## START PAGE TEXT

The Overture to Tannhäuser balances a “straight forward” pianistic transcription of the score with a couple of cadenzas. The Song to the Evening Star has a dreamy conclusion in a “languidly chromatic”. Liszt wrote to Wagner: “As to the former, I believe that it will meet with few executants capable of mastering its technical difficulties, but the scene of the Abendstern should be within the reach of second-class pianists [!]”. The next bit of Wagner is Am stillen Herd from Die Meistersinger von Nürnberg, not a straight arrangement but more of an improvisation. It is heart-rendingly beautiful. Equally gorgeous is the wayward Spinning Song from The Flying Dutchman, with its “sparklingly iridescent” ending.
There are nine Soirées de Vienne, arrangements of Schubert’s eminently playable waltzes. The sixth has long been a favourite of pianists and concertgoers. Liszt subjected it to various revisions. Hamilton’s recording conflates the 1879 and 1882 versions. At just over ten minutes, it is a sheer joy. The other Schubert arrangement here is the Ständchen: Leise flehen meine Lieder (My songs fly softly through the night to you), the fourth number of Schubert’s Schwanengesang.
Eduard Lassen, a Danish/Belgian composer, succeeded Liszt as Kapellmeister at Weimar. Barely recalled today, his Six Lieder were dedicated to the master. Liszt made concert arrangements of two of the songs, “Ich weil’ in tiefer Einsamkeit” and “Löse, Himmel, meine Seele”. Hamilton explains that in this version Liszt made “a subtle, improvisatory transition between the songs, marrying them musically together”. These lovely rarities deserve to be better known. Liszt’s arrangement of Mendelssohn’s On the Wings of Song is a potboiler.
There are several arrangements of music from Giuseppe Verdi’s operas. First up is the popular Rigoletto Paraphrase de concert, based on the famous Act 3 quartet “Bella figlia dell’amore” between Rigoletto, Gilda, the Duke and Maddalena. The liner notes sum up Aida Paraphrase (Danza sacra e Duetto finale) as “encompassing the priests’ hymn to their god Phtha, the temple dances and the opera’s unforgettable final duet”. But Liszt has been very creative in the last section. He presents “an ecstatic Wagnerian love-death for which we will search the opera’s original score in vain”. The last Verdi offering here is the Ernani Paraphrase based on the King of Spain’s aria O Sommo Carlo and the chorus at Charlemagne’s tomb. The original music is presented in complex pianistic terms, complete with a dramatic coda and intricate cadenzas.

## END PAGE TEXT

▶ **INSTRUCTIONS FOR THE TASK**
Continue the review of Liszt's opera and song transcriptions from the point where it stops.

## START DATA SHOWN

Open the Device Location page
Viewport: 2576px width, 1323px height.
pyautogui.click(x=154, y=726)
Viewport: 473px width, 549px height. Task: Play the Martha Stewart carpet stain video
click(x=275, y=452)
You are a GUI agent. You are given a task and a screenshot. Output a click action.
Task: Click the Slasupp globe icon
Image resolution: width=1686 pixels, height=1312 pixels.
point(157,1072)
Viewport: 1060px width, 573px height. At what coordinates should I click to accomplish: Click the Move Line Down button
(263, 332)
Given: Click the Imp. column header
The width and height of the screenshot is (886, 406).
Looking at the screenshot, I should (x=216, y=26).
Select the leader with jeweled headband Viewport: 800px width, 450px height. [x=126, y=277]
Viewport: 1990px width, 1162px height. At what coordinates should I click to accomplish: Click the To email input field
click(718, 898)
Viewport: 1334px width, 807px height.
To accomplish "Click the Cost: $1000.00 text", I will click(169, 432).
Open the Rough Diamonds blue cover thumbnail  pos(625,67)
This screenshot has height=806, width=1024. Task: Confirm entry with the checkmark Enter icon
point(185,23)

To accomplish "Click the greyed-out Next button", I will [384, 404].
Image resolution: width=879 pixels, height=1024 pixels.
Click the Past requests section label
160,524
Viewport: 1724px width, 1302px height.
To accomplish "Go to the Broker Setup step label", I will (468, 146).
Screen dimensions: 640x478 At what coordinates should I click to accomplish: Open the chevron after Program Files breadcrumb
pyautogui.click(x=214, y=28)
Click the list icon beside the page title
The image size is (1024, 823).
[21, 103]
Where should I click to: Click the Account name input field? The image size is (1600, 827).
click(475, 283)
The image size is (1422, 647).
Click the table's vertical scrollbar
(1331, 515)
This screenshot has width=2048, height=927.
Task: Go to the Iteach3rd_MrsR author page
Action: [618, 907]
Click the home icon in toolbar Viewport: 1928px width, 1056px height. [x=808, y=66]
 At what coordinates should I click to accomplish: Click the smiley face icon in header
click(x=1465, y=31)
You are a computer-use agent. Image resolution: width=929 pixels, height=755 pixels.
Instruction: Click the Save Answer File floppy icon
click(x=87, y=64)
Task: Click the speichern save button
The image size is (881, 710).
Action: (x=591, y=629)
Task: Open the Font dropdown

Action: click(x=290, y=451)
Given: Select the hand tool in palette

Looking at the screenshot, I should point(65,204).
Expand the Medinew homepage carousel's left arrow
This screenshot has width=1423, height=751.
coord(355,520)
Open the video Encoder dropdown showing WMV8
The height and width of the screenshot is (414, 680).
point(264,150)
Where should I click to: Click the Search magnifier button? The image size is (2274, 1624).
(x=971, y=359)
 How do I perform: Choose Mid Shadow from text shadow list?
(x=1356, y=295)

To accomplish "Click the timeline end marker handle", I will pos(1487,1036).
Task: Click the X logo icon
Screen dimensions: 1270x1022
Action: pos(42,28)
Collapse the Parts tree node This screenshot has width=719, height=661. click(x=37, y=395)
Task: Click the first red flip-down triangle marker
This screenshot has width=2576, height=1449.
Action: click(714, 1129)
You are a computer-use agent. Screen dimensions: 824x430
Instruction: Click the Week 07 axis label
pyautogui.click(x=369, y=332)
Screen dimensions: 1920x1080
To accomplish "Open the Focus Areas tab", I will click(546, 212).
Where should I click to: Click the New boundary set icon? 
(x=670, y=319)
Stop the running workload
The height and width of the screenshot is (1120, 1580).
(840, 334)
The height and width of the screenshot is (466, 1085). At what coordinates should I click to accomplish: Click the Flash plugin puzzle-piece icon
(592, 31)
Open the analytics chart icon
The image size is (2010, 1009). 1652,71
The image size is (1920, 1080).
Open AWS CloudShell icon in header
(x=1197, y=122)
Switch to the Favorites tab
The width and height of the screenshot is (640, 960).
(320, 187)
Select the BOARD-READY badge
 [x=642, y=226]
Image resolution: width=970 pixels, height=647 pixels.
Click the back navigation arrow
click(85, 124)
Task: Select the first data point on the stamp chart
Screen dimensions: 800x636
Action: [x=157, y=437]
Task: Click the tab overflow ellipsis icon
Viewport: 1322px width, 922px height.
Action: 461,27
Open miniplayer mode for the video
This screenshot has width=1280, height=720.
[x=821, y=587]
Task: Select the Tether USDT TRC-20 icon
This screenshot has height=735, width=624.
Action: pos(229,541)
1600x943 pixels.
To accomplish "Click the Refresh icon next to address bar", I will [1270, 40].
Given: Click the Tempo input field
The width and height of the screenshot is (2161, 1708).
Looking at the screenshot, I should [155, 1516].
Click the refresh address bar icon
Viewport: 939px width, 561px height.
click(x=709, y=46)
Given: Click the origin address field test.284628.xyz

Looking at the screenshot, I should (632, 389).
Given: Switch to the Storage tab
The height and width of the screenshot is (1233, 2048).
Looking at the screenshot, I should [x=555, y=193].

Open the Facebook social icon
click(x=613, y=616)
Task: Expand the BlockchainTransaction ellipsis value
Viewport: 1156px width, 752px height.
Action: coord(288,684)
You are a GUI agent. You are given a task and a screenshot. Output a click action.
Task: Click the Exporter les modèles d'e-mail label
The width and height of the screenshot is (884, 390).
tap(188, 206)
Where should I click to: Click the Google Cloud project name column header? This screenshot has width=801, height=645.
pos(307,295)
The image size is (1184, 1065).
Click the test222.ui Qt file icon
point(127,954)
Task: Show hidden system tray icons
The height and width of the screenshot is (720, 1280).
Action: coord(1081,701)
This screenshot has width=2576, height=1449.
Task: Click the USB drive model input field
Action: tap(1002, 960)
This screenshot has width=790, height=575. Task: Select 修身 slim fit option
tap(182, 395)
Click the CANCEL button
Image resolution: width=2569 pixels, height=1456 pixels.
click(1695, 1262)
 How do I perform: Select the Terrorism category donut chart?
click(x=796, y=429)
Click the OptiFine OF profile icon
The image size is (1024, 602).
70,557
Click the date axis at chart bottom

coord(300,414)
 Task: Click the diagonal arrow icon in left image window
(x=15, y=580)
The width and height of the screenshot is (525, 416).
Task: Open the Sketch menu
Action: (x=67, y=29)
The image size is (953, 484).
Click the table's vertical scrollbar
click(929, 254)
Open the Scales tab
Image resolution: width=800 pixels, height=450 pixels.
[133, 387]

## END DATA SHOWN

▶ **TASK OUTPUT**
The Polonaise from Eugene Onegin is full of sparkle and wit in a souped-up version of Tchaikovsky’s well-known melody. Less well-known in its original incarnation is Hans von Bülow’s Dante Sonnet “Tanto gentile e tanto onesta” (How kind and honest my lady looks). Liszt’s seductive arrangement is a straightforward repristination of the tune. It is a truly romantic piece in the “love and affection” meaning of the word.
Liszt wrote two Illustrations from Giacomo Meyerbeer’s posthumous opera L’Africaine, of which the first we get here. The liner notes explain that this is a fantasia on the Prière de Matelots from Act 3 rather than a direct transcription. It is by turns stormy and meditative.
Clara Schumann’s “Geheimes Flüstern hier und dort” (Secret Whispers here and there) is the tenth number of Liszt’s Zehn Lieder von Robert und Clara Schumann. It is a short, restrained transcription of the third song from Schumann’s Six Lieder from Jucunde Op. 23 to a pantheistic poem by Hermann Rollett (1819–1904).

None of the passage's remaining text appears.